***** INFORMATION
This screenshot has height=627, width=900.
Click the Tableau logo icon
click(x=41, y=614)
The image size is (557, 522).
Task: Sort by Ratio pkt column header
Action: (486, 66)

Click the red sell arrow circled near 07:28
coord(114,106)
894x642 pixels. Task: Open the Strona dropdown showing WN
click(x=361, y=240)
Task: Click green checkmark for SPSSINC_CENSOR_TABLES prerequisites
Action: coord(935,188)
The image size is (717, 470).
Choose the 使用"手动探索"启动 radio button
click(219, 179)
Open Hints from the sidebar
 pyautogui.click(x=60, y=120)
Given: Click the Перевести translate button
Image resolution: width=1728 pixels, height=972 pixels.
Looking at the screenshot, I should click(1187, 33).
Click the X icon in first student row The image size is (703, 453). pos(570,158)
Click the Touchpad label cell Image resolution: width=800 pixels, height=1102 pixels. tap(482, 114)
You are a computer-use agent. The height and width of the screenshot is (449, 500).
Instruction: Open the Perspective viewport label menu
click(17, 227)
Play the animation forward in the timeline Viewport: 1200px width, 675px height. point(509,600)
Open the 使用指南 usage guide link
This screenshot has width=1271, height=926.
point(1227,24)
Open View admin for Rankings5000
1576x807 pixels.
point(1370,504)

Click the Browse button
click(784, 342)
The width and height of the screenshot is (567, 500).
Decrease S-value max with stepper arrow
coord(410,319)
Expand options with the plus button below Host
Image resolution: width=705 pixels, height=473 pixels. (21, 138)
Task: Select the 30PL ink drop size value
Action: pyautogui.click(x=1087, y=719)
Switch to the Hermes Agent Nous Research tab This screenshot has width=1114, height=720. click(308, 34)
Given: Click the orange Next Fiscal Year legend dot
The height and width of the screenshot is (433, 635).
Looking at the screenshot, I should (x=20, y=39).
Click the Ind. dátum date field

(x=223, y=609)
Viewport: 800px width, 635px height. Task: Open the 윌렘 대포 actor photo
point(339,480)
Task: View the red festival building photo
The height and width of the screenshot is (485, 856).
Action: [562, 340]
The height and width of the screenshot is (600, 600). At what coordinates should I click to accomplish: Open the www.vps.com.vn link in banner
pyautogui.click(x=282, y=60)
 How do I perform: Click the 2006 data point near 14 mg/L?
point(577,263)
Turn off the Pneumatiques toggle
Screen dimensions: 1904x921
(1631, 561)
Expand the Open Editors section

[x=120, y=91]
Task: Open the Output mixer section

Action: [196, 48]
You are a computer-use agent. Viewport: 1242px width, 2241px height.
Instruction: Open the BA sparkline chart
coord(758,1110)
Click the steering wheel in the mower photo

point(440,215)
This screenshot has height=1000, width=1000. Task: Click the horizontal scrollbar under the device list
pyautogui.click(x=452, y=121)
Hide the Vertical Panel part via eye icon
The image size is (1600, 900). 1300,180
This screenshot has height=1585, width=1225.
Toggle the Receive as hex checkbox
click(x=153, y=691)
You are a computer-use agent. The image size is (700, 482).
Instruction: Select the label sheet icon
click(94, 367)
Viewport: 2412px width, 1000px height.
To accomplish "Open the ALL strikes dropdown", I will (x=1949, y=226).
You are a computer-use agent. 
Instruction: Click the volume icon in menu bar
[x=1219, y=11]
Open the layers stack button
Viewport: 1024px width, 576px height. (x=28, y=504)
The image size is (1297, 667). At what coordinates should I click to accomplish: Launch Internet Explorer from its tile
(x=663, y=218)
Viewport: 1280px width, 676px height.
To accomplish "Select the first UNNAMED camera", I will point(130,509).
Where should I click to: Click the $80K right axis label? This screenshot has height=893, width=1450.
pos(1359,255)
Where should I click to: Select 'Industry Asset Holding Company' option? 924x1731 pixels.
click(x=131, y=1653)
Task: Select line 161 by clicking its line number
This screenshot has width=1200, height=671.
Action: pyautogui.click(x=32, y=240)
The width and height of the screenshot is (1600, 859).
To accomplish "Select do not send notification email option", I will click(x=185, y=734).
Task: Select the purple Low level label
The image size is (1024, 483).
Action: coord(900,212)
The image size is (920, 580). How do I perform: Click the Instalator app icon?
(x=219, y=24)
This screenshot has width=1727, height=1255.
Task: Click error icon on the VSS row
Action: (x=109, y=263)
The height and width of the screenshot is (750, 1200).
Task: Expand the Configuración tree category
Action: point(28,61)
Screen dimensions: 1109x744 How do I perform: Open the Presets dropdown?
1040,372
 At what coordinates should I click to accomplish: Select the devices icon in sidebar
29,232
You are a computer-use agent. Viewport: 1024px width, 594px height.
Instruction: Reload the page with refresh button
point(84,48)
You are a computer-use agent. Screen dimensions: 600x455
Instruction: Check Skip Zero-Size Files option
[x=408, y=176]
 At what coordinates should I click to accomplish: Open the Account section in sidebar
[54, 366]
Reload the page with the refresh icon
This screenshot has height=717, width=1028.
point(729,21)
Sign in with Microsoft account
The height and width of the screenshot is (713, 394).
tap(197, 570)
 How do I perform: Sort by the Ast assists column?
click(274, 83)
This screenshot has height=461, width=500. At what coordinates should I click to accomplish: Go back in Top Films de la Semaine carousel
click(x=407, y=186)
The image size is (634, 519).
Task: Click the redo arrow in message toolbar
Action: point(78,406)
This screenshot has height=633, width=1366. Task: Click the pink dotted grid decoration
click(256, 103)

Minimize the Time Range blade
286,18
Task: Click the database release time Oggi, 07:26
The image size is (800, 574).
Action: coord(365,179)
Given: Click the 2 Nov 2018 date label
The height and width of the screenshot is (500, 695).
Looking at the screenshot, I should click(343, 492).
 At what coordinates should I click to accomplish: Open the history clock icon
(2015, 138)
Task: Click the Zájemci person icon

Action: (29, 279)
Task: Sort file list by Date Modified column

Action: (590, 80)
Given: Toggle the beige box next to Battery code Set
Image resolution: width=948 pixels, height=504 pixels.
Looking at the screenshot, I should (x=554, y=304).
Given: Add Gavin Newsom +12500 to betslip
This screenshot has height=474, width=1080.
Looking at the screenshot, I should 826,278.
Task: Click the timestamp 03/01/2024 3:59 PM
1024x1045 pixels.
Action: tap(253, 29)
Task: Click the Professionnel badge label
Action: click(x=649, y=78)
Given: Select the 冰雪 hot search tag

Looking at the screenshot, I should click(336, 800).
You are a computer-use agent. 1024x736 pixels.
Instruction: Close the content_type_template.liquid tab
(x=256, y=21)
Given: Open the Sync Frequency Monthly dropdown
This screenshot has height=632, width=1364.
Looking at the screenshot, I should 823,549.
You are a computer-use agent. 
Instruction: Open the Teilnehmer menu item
**********
Give back the entire listing, line for line, exactly as it stands.

COMPLETED TASK.
This screenshot has height=627, width=900.
Click the Tableau logo icon
click(x=41, y=614)
The image size is (557, 522).
Task: Sort by Ratio pkt column header
Action: (486, 66)

Click the red sell arrow circled near 07:28
coord(114,106)
894x642 pixels. Task: Open the Strona dropdown showing WN
click(x=361, y=240)
Task: Click green checkmark for SPSSINC_CENSOR_TABLES prerequisites
Action: coord(935,188)
The image size is (717, 470).
Choose the 使用"手动探索"启动 radio button
click(219, 179)
Open Hints from the sidebar
 pyautogui.click(x=60, y=120)
Given: Click the Перевести translate button
Image resolution: width=1728 pixels, height=972 pixels.
Looking at the screenshot, I should click(1187, 33).
Click the X icon in first student row The image size is (703, 453). pos(570,158)
Click the Touchpad label cell Image resolution: width=800 pixels, height=1102 pixels. tap(482, 114)
You are a computer-use agent. The height and width of the screenshot is (449, 500).
Instruction: Open the Perspective viewport label menu
click(17, 227)
Play the animation forward in the timeline Viewport: 1200px width, 675px height. point(509,600)
Open the 使用指南 usage guide link
This screenshot has width=1271, height=926.
point(1227,24)
Open View admin for Rankings5000
1576x807 pixels.
point(1370,504)

Click the Browse button
click(784, 342)
The width and height of the screenshot is (567, 500).
Decrease S-value max with stepper arrow
coord(410,319)
Expand options with the plus button below Host
Image resolution: width=705 pixels, height=473 pixels. (21, 138)
Task: Select the 30PL ink drop size value
Action: pyautogui.click(x=1087, y=719)
Switch to the Hermes Agent Nous Research tab This screenshot has width=1114, height=720. click(308, 34)
Given: Click the orange Next Fiscal Year legend dot
The height and width of the screenshot is (433, 635).
Looking at the screenshot, I should (x=20, y=39).
Click the Ind. dátum date field

(x=223, y=609)
Viewport: 800px width, 635px height. Task: Open the 윌렘 대포 actor photo
point(339,480)
Task: View the red festival building photo
The height and width of the screenshot is (485, 856).
Action: [562, 340]
The height and width of the screenshot is (600, 600). At what coordinates should I click to accomplish: Open the www.vps.com.vn link in banner
pyautogui.click(x=282, y=60)
 How do I perform: Click the 2006 data point near 14 mg/L?
point(577,263)
Turn off the Pneumatiques toggle
Screen dimensions: 1904x921
(1631, 561)
Expand the Open Editors section

[x=120, y=91]
Task: Open the Output mixer section

Action: [196, 48]
You are a computer-use agent. Viewport: 1242px width, 2241px height.
Instruction: Open the BA sparkline chart
coord(758,1110)
Click the steering wheel in the mower photo

point(440,215)
This screenshot has height=1000, width=1000. Task: Click the horizontal scrollbar under the device list
pyautogui.click(x=452, y=121)
Hide the Vertical Panel part via eye icon
The image size is (1600, 900). 1300,180
This screenshot has height=1585, width=1225.
Toggle the Receive as hex checkbox
click(x=153, y=691)
You are a computer-use agent. The image size is (700, 482).
Instruction: Select the label sheet icon
click(94, 367)
Viewport: 2412px width, 1000px height.
To accomplish "Open the ALL strikes dropdown", I will (x=1949, y=226).
You are a computer-use agent. 
Instruction: Click the volume icon in menu bar
[x=1219, y=11]
Open the layers stack button
Viewport: 1024px width, 576px height. (x=28, y=504)
The image size is (1297, 667). At what coordinates should I click to accomplish: Launch Internet Explorer from its tile
(x=663, y=218)
Viewport: 1280px width, 676px height.
To accomplish "Select the first UNNAMED camera", I will point(130,509).
Where should I click to: Click the $80K right axis label? This screenshot has height=893, width=1450.
pos(1359,255)
Where should I click to: Select 'Industry Asset Holding Company' option? 924x1731 pixels.
click(x=131, y=1653)
Task: Select line 161 by clicking its line number
This screenshot has width=1200, height=671.
Action: pyautogui.click(x=32, y=240)
The width and height of the screenshot is (1600, 859).
To accomplish "Select do not send notification email option", I will click(x=185, y=734).
Task: Select the purple Low level label
The image size is (1024, 483).
Action: coord(900,212)
The image size is (920, 580). How do I perform: Click the Instalator app icon?
(x=219, y=24)
This screenshot has width=1727, height=1255.
Task: Click error icon on the VSS row
Action: (x=109, y=263)
The height and width of the screenshot is (750, 1200).
Task: Expand the Configuración tree category
Action: point(28,61)
Screen dimensions: 1109x744 How do I perform: Open the Presets dropdown?
1040,372
 At what coordinates should I click to accomplish: Select the devices icon in sidebar
29,232
You are a computer-use agent. Viewport: 1024px width, 594px height.
Instruction: Reload the page with refresh button
point(84,48)
You are a computer-use agent. Screen dimensions: 600x455
Instruction: Check Skip Zero-Size Files option
[x=408, y=176]
 At what coordinates should I click to accomplish: Open the Account section in sidebar
[54, 366]
Reload the page with the refresh icon
This screenshot has height=717, width=1028.
point(729,21)
Sign in with Microsoft account
The height and width of the screenshot is (713, 394).
tap(197, 570)
 How do I perform: Sort by the Ast assists column?
click(274, 83)
This screenshot has height=461, width=500. At what coordinates should I click to accomplish: Go back in Top Films de la Semaine carousel
click(x=407, y=186)
The image size is (634, 519).
Task: Click the redo arrow in message toolbar
Action: point(78,406)
This screenshot has height=633, width=1366. Task: Click the pink dotted grid decoration
click(256, 103)

Minimize the Time Range blade
286,18
Task: Click the database release time Oggi, 07:26
The image size is (800, 574).
Action: coord(365,179)
Given: Click the 2 Nov 2018 date label
The height and width of the screenshot is (500, 695).
Looking at the screenshot, I should click(343, 492).
 At what coordinates should I click to accomplish: Open the history clock icon
(2015, 138)
Task: Click the Zájemci person icon

Action: (29, 279)
Task: Sort file list by Date Modified column

Action: (590, 80)
Given: Toggle the beige box next to Battery code Set
Image resolution: width=948 pixels, height=504 pixels.
Looking at the screenshot, I should (x=554, y=304).
Given: Add Gavin Newsom +12500 to betslip
This screenshot has height=474, width=1080.
Looking at the screenshot, I should 826,278.
Task: Click the timestamp 03/01/2024 3:59 PM
1024x1045 pixels.
Action: tap(253, 29)
Task: Click the Professionnel badge label
Action: click(x=649, y=78)
Given: Select the 冰雪 hot search tag

Looking at the screenshot, I should click(336, 800).
You are a computer-use agent. 1024x736 pixels.
Instruction: Close the content_type_template.liquid tab
(x=256, y=21)
Given: Open the Sync Frequency Monthly dropdown
This screenshot has height=632, width=1364.
Looking at the screenshot, I should 823,549.
You are a computer-use agent. 
Instruction: Open the Teilnehmer menu item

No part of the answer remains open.